I am not a super fan of nested loops - and there is tons of articles that say that for loops are laggards (https://towardsdatascience.com/how-to-make-your-pandas-loop-71-803-times-faster-805030df4f06 was published in the latest dq newsletter), yet I lack the knowledge to understand what would be a better choice to perform the same operation, faster.

yesterday while experimenting on the whole dataframe (which is 5000+ x 7000+ unique words) I run into several memoryerrors.

It is true that, in general, Python is a slow language. This is not just the case for for loops.

The reason why for loops are faster in other Python libraries is that those libraries are implemented in faster languages, like c++.

However, that is not a reason for avoiding doing for loops at all. If you are writing very critical code for some real time application then you will probably want to make it run as fast as possible. However, I don’t think this applies to this guided project.

There is another problem here that has nothing to do with that. On screen 5 you are asked to do this transformation:

image

If you have 5000 messages and 7000 unique words, this will be a huge table with 35 million entries. This is why you get memory errors.

I would advise you to skip this step and use a dictionary instead where the keys are the words and the values are the word counts. I’ve implemented the project in this way and it runs in just a couple of seconds to compute everything.

1 Like

Good point, I was not super convinced about the dataframe structure, even though I find it easier to visualize / manipulate.

If I were to write a single dictionary then I would need to use words as keys and lists / arrays of word counts as values,right?
I’ll take a look at your code!
A tweak I added was to create the dataframe not with lists of zeroes but rather witg numpy arrays - the whole operatiom performed much faster also on my side.

One last question: the whole project is working on a dataset, splitting into train and test data.

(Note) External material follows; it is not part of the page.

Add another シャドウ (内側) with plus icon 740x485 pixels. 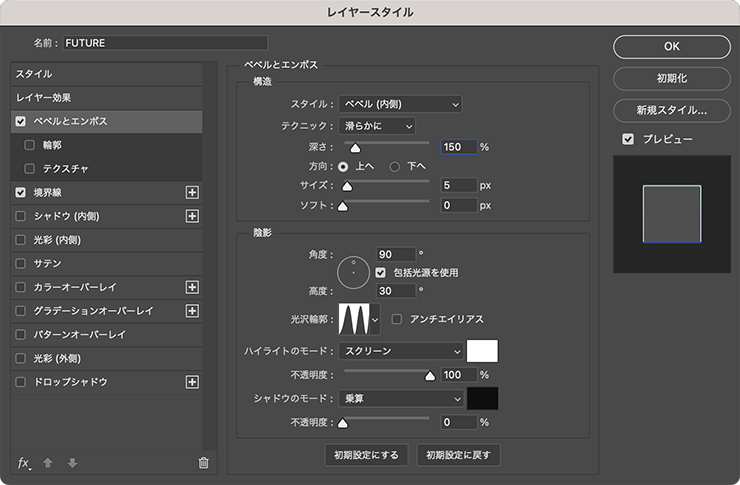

However how would this algo work to classify new data? For instance, if I have to classify a new message that is composed only of words that do not exist in the vocabulary, how would the filter work with that?
I think it’s the whole purpose of machine learning :joy:

Regarding the dictionary:

No, the keys are words and the values are integers giving the word count. If you look at the formulas, you only need to be able to find how many times a given word occurs in the spam messages and how many times it occurs in the ham messages (of the training set).

So two dictionaries are enough: count_in_spam and count_in_ham. For example, count_in_spam['money'] should be equal to the number of times the word 'money' occurs in the spam messages of the training set.

Regarding the ML question:

Actually you already classified new data in the guided project. Assuming that the dataset was obtained by properly gathering a lot of unrelated SMS’s, the messages in the test set are unrelated to the other ones. Note that we do not use them at all to build our classifier and they can contain words that do not occur in training messages.

So in a real-life scenario, it all depends on whether or not your training set had enough data in it. If you have a good enough training set, it will work fine on new messages.

Whenever the spam filter is unable to classify a new message, then you should ask the user to classify it and update the spam filter by including the new messages in the training set.

You could use this idea to build a spam filter from an empty dataset. Initially, of course, it will be unable to classify any message because the vocabulary is empty. This means that new messages will have an equal probability of being spam or ham. In this case, we let the user label it.

When a message comes in, we compute the probabilities according to the current data. If the are the same then we ask the user to label the message and add that message to the training set and update the probabilities.